GH Rocks, TH Rocks, and the STDS in Northwestern Bhutan
The GH section in northwestern Bhutan consists of ∼8 km of migmatitic, garnet- and sillimanite-bearing paragneiss, with interlayered schist, quartzite, and orthogneiss (Gansser, 1983; Kellett et al., 2009; Long et al., 2011c; Warren et al., 2011; Tobgay et al., 2012). On the basis of youngest detrital zircon peaks and crystallization ages of granite intrusions, deposition of GH sedimentary protoliths in Bhutan is bracketed between the Neoproterozoic and Ordovician (Long and McQuarrie, 2010; Tobgay et al., 2012; McQuarrie et al., 2013). Above the GH rocks, an ∼50 km (E-W) by ∼40 km (N-S) exposure of TH rocks, often referred to as the Lingshi klippe or syncline (e.g., Kellett and Grujic, 2012; Tobgay et al., 2012), is preserved (Fig. 1C). At its base, the lithologically heterogeneous Chekha Formation is mapped as the lowest TH unit (e.g., Jangpangi, 1978; Gansser, 1983; Tangri and Pande, 1995; Grujic et al., 2002). In the western part of the Lingshi exposure, the Chekha Formation consists of biotite-garnet schist and calc-silicate gneiss, but marble is the dominant lithology in the eastern part (Gansser, 1983; Kellett and Grujic, 2012). In central Bhutan, deposition of the Chekha Formation is bracketed as Middle to Late Cambrian by ca. 515 Ma youngest detrital zircons (McQuarrie et al., 2013) combined with ca. 495 Ma trilobite fossils documented in overlying TH rocks (Hughes et al., 2011). Above the Chekha Formation, Paleozoic TH rocks in the Lingshi exposure include Cambrian and Carboniferous–Permian diamictite, quartzite, limestone, and slate (Gansser, 1983; Bhargava, 1995; Tangri and Pande, 1995). Higher in the section, Triassic–Jurassic and Cretaceous slate is exposed (Ganesan and Bose, 1982; Gansser, 1983).
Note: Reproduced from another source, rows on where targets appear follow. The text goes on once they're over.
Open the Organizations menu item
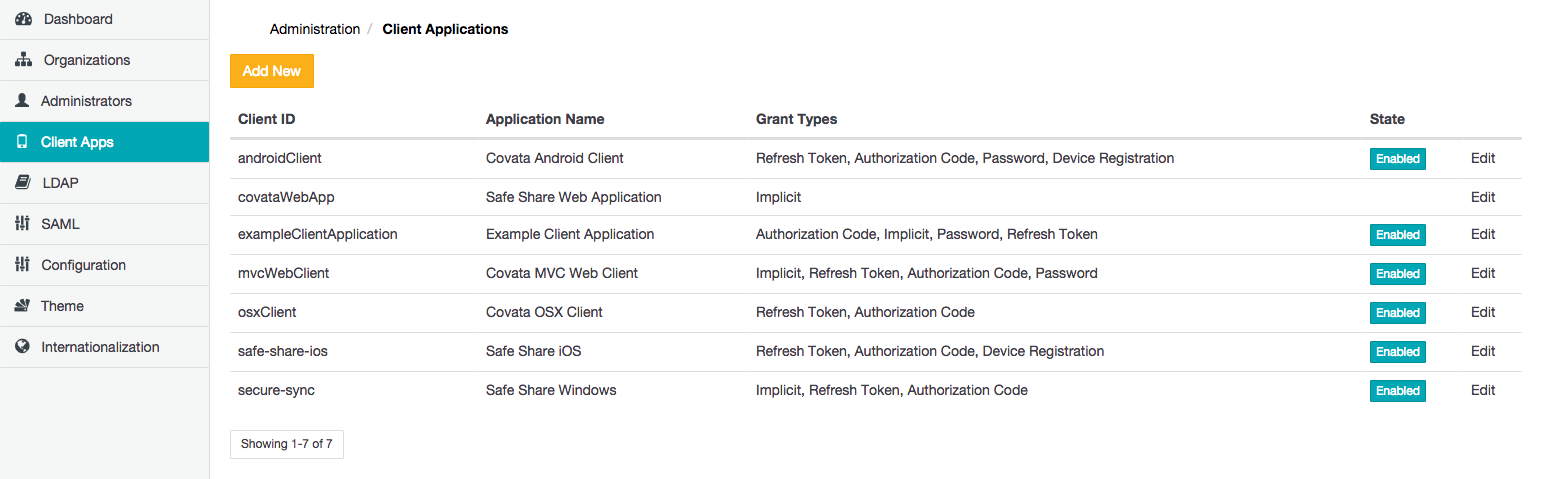This screenshot has height=479, width=1557. 86,60
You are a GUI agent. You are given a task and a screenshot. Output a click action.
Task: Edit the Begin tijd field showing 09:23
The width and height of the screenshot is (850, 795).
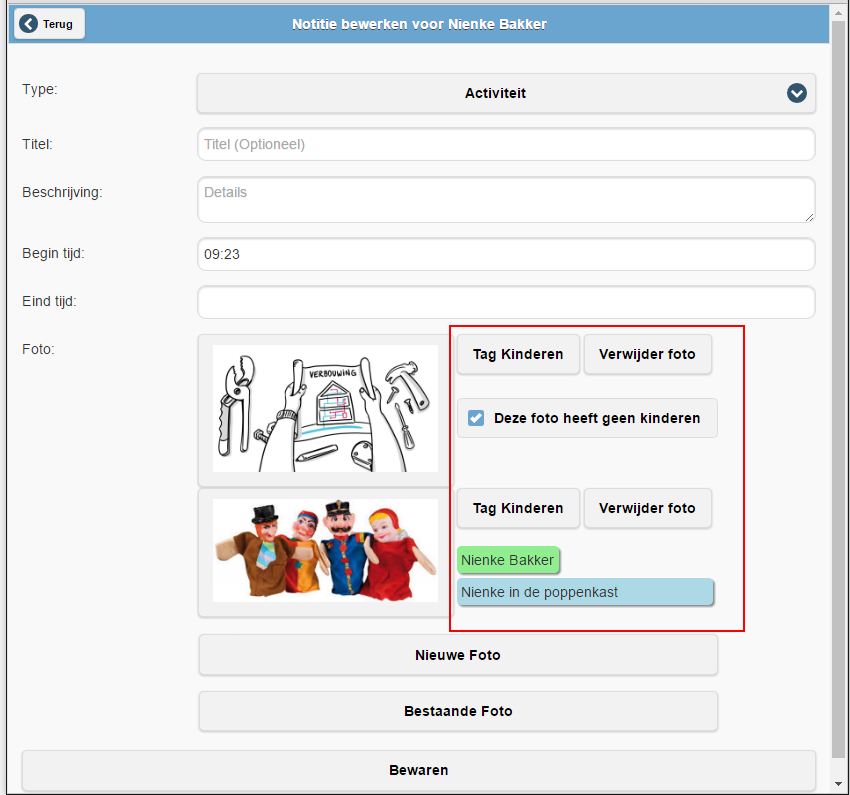[x=506, y=254]
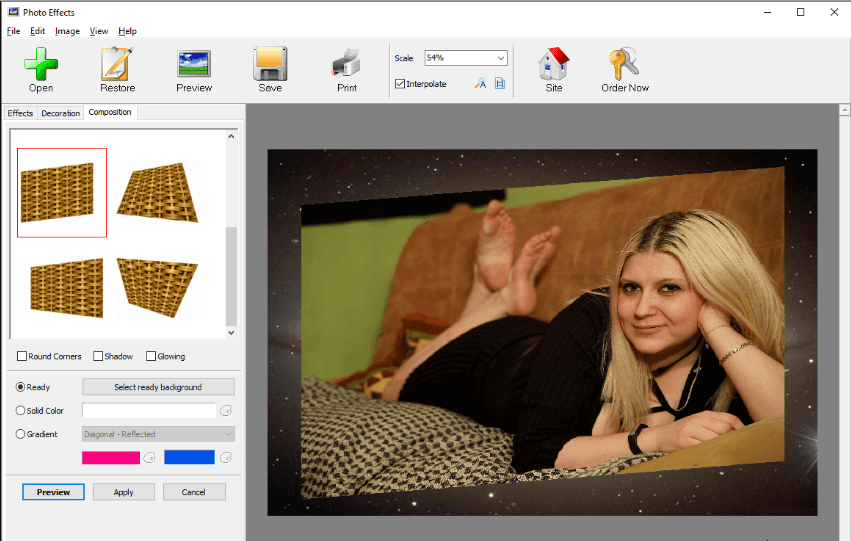Click the Save floppy disk icon

pyautogui.click(x=270, y=64)
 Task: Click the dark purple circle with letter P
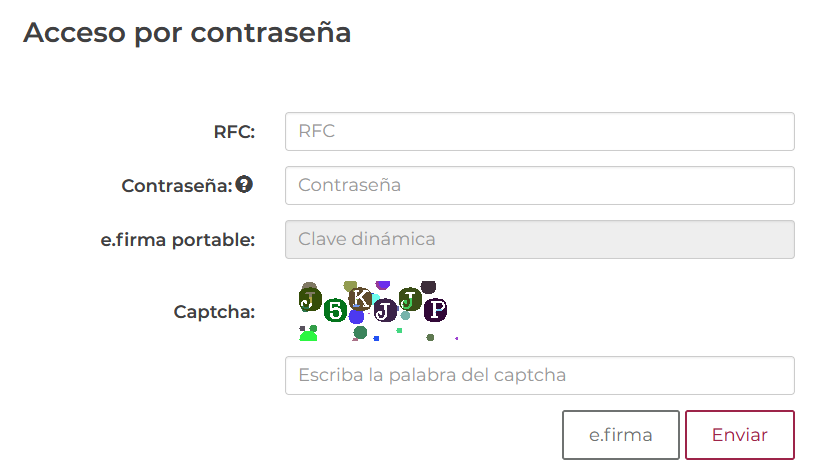(435, 309)
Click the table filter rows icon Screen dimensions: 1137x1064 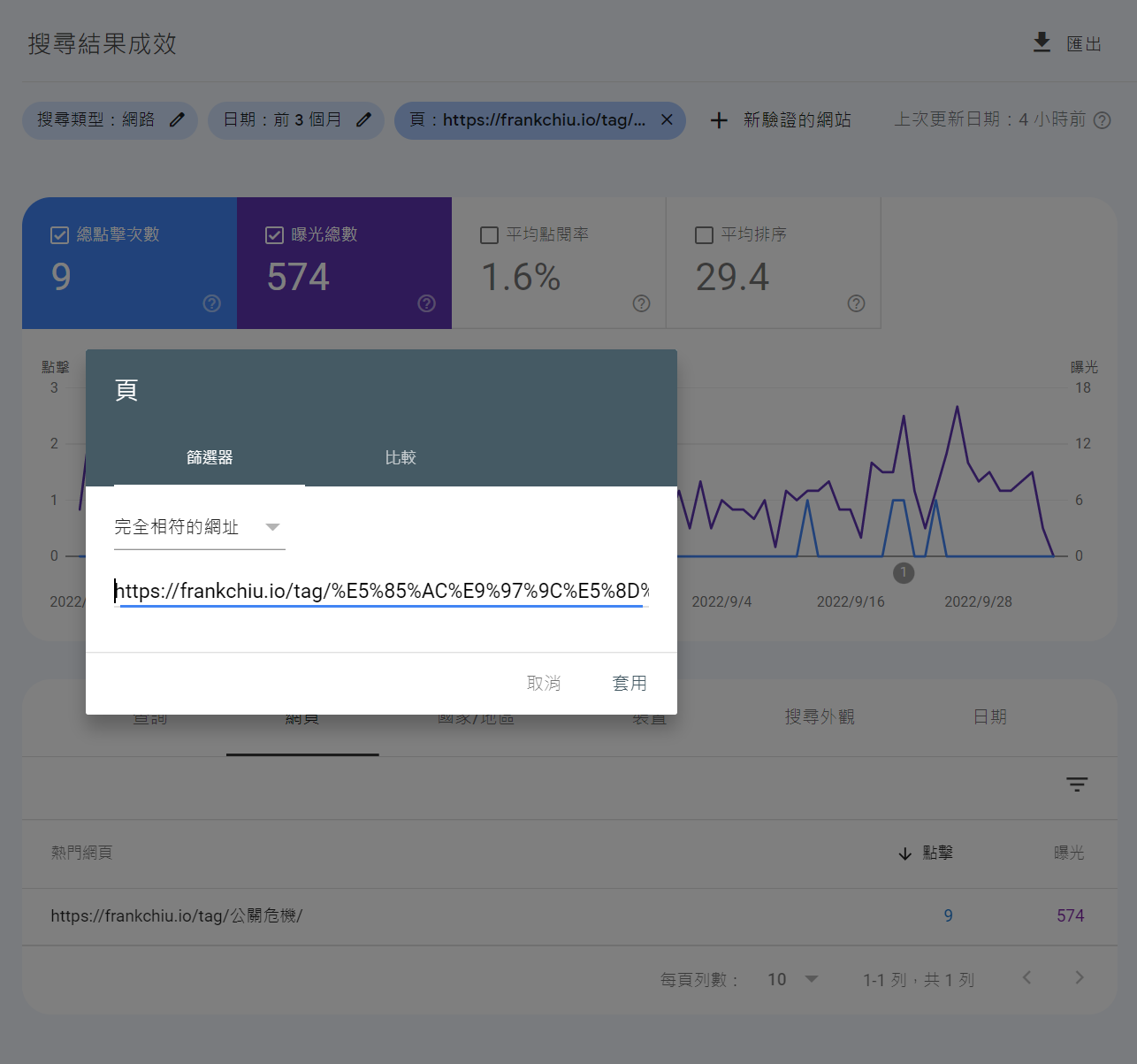point(1076,785)
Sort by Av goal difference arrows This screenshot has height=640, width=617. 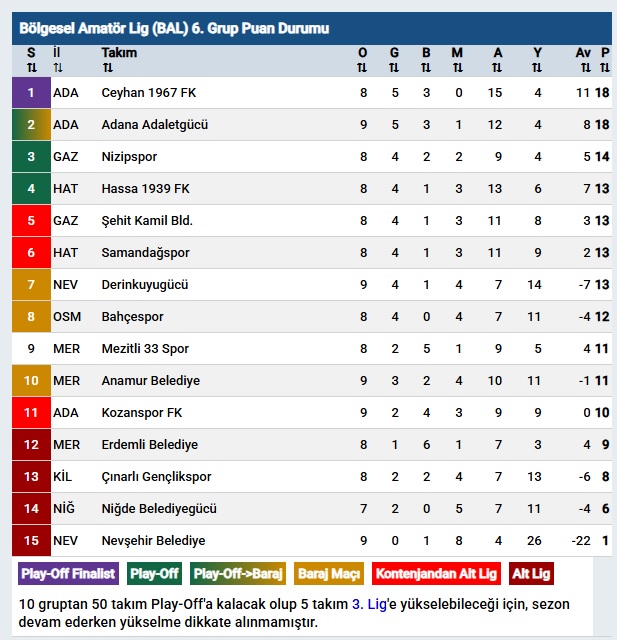[587, 68]
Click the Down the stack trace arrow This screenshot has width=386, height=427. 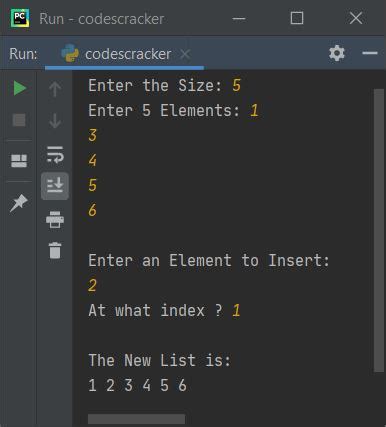55,121
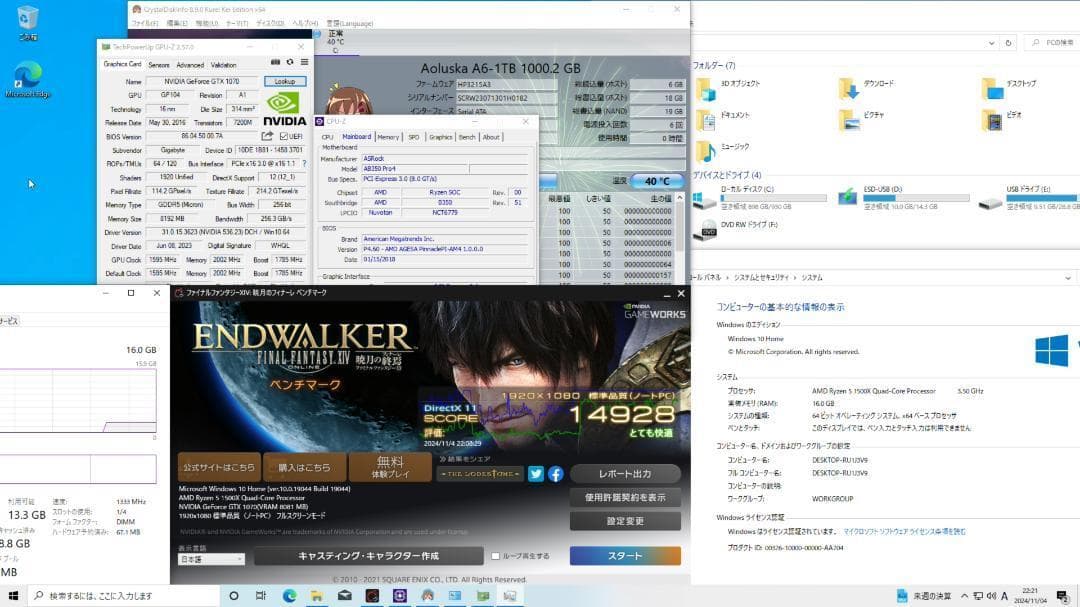Switch to the Memory tab in CPU-Z
Image resolution: width=1080 pixels, height=607 pixels.
[388, 137]
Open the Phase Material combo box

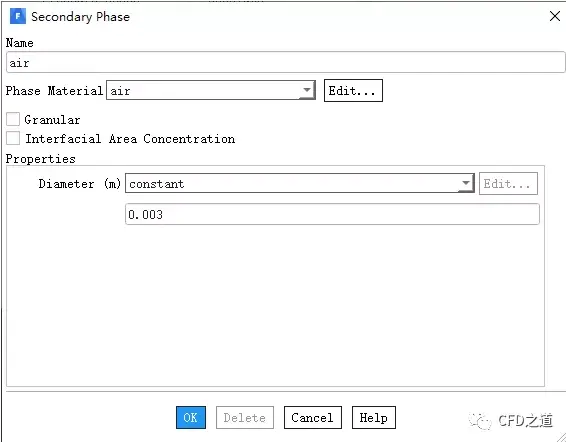(x=211, y=90)
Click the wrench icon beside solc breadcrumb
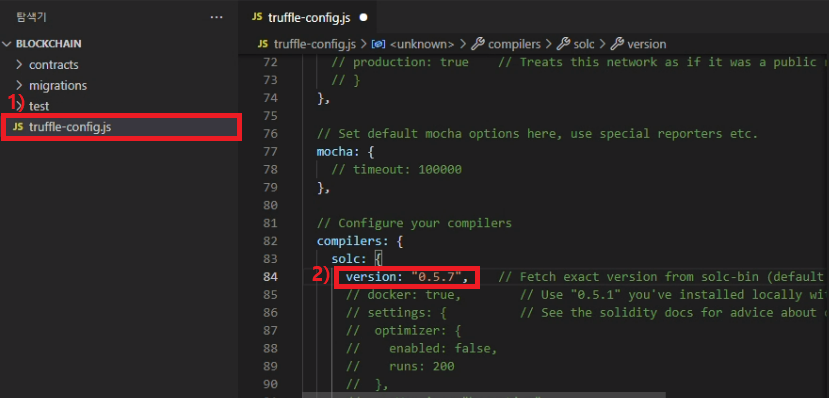The height and width of the screenshot is (398, 829). (x=563, y=44)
At the Lingshi exposure, the STDS has been mapped as a north-vergent ductile shear zone that places the Chekha Formation over GH rocks (e.g., Grujic et al., 2002). Kellett et al. (2009) referred to this exposure, and to other STDS exposures mapped farther to the east in Bhutan, as the “outer STDS,” to contrast them with the main exposure of the STDS that has been mapped along the Bhutan-Tibet border (the “inner STDS”) (Fig. 1B) (Burchfiel et al., 1992; Edwards et al., 1996; 1999). Kellett et al. (2010) interpreted the outer STDS at the Lingshi exposure as a 2–3-km-thick high-strain zone defined by a dominantly top-to-north shear-sense, extending as much as ∼1 km below and ∼2 km above the GH-Chekha Formation contact.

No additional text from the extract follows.